ROBERT CRIBB: No. I mean I think historically in many countries this was the case. What's happening though around the world is that there is such sensitivity and growing awareness around these issues. In large part to the Panama Papers, I think we're talking about this. Governments are realizing that these are very real issues, that criminality is entering their companies through, their countries through these structures. And they're taking steps. So in Britain for example, last year they instituted a public beneficial ownership registry. So here's what that means. I want to open a company in Britain. Legally, I am mandated to list myself in a public registry so that anyone researching that company will come back to me. I am the guiding hand of that corporation. Canada has not done that and the United States have taken steps. The IRS has targeted the same kinds of corporate tax structures that we have here that are attracting people to come here. They have now just as of January 1st mandated that those companies have to register and they have to list their transactions. We're not doing that. We're falling behind. What experts are saying is if we continue to fall behind, we become all the more attractive to those who wish to hide their taxes and do the kinds of nefarious activities that we probably don't want coming here.
CW: So what is the Canadian government doing about this? Is this something they're aware of or is this on their radar?
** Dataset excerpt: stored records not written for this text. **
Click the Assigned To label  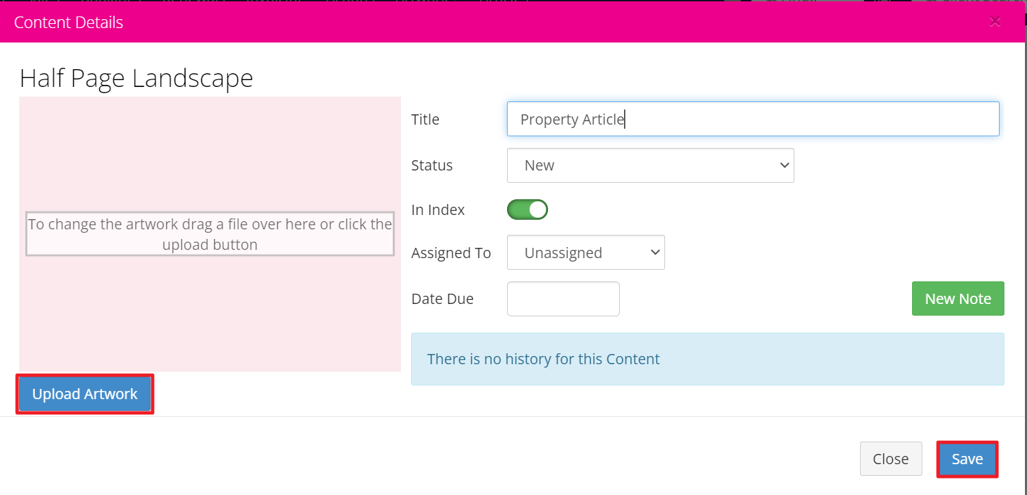click(451, 253)
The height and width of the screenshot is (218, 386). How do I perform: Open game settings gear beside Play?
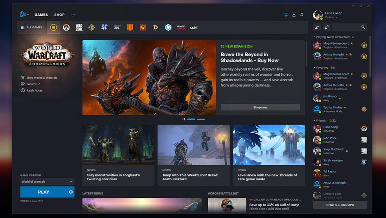coord(71,192)
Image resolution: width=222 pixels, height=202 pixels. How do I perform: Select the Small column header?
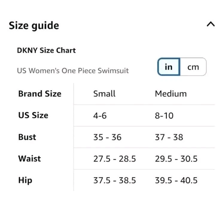[x=104, y=94]
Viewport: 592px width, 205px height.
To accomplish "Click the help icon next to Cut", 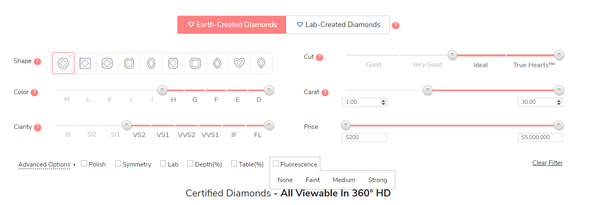I will tap(320, 57).
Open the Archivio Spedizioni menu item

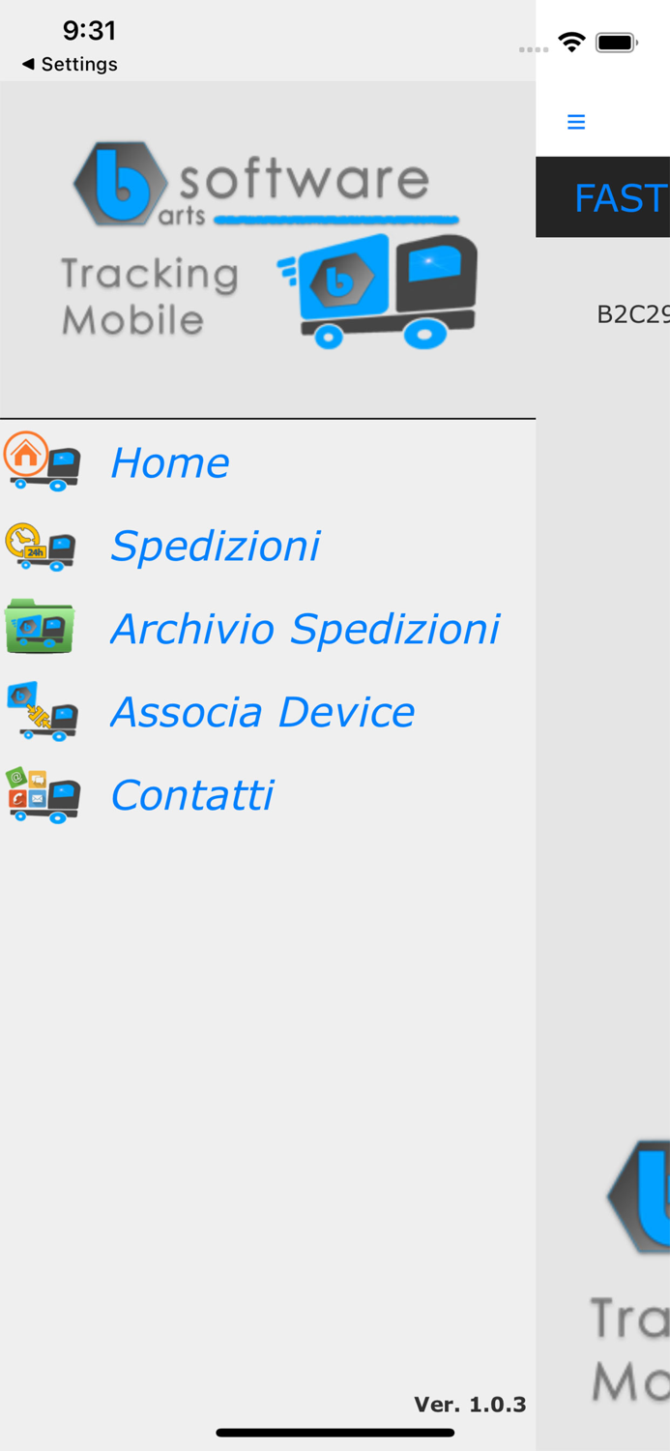coord(306,627)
ROBERT CRIBB: So we sought an interview with the Finance Minister Bill Morneau. He declined to sit down with us. I did speak to him briefly. He was at the Toronto Star for an editorial board meeting and I was allowed to ask a couple of questions. And here's what he said: effectively, he's aware of it. They're concerned about it. He says he's speaking with the provinces about it. And that is one of the complexities for him—in that we don't have one corporate register—we have 11. We have a federal and then we have 10 provincial. So you do have the task of bringing together all of those different provinces and coming towards a unified solution. So that's essentially where we seem to be at. They're aware of it. They obviously talk a very good game about wanting to stamp out tax evasion and corruption and they have taken some meaningful steps. They've invested $444 million in Revenue Canada to investigate this activity. They've placed nearly 100 people from the Panama Papers under investigation. So there's these things happening, but what we're not doing is the kind of steps that create transparency which stop the inflow of this money into this country.
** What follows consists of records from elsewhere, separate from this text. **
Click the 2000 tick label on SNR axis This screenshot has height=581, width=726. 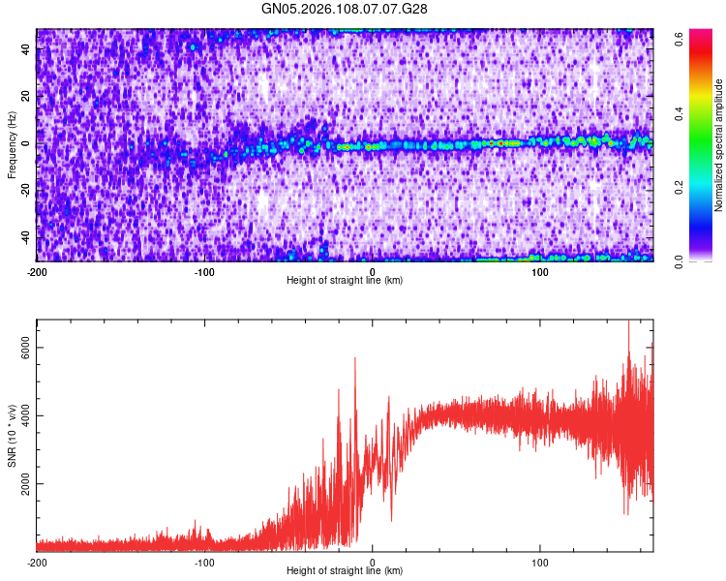(25, 484)
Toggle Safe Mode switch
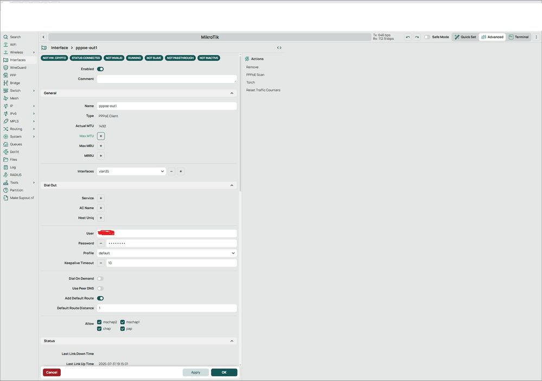 coord(427,37)
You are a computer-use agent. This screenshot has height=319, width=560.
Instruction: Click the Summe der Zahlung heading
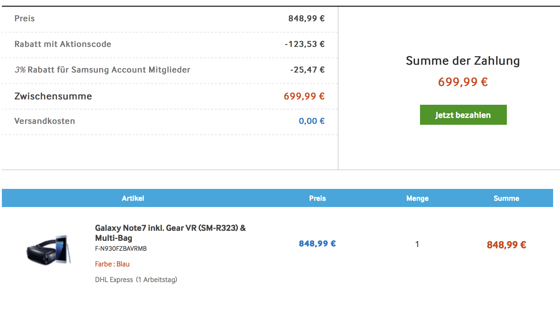[x=463, y=61]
CW: And what is the cost to Canada then, for acting as a host to these offshore funds looking to dodge tax payments?
ROBERT CRIBB: Well, there are several I think. The first, which I just sort of referenced, is this concern about inviting criminals into this country to conduct nefarious activities. There's no question that not all of this is necessarily nefarious but when you create the kind of secrecy that allows that kind of activity, you're certainly laying out the welcome mat. There's no question about that. The other thing that's been raised, which is very interesting, is the investment. This money that comes in—which is entirely anonymous and hidden—is going into real estate in this country it seems. So there's been a recent study on this by Transparency International Canada and what they found is that nearly half of the corporations buying very expensive real estate in the Vancouver area are entirely anonymous. You can't find out who they are. Right and so there's this concern that it's creating a bubble, a market bubble that could be helping to prevent Canadians from accessing affordable housing in this country as this foreign income comes in. And so if that's happening, that's a very, very direct impact on the lives of Canadians.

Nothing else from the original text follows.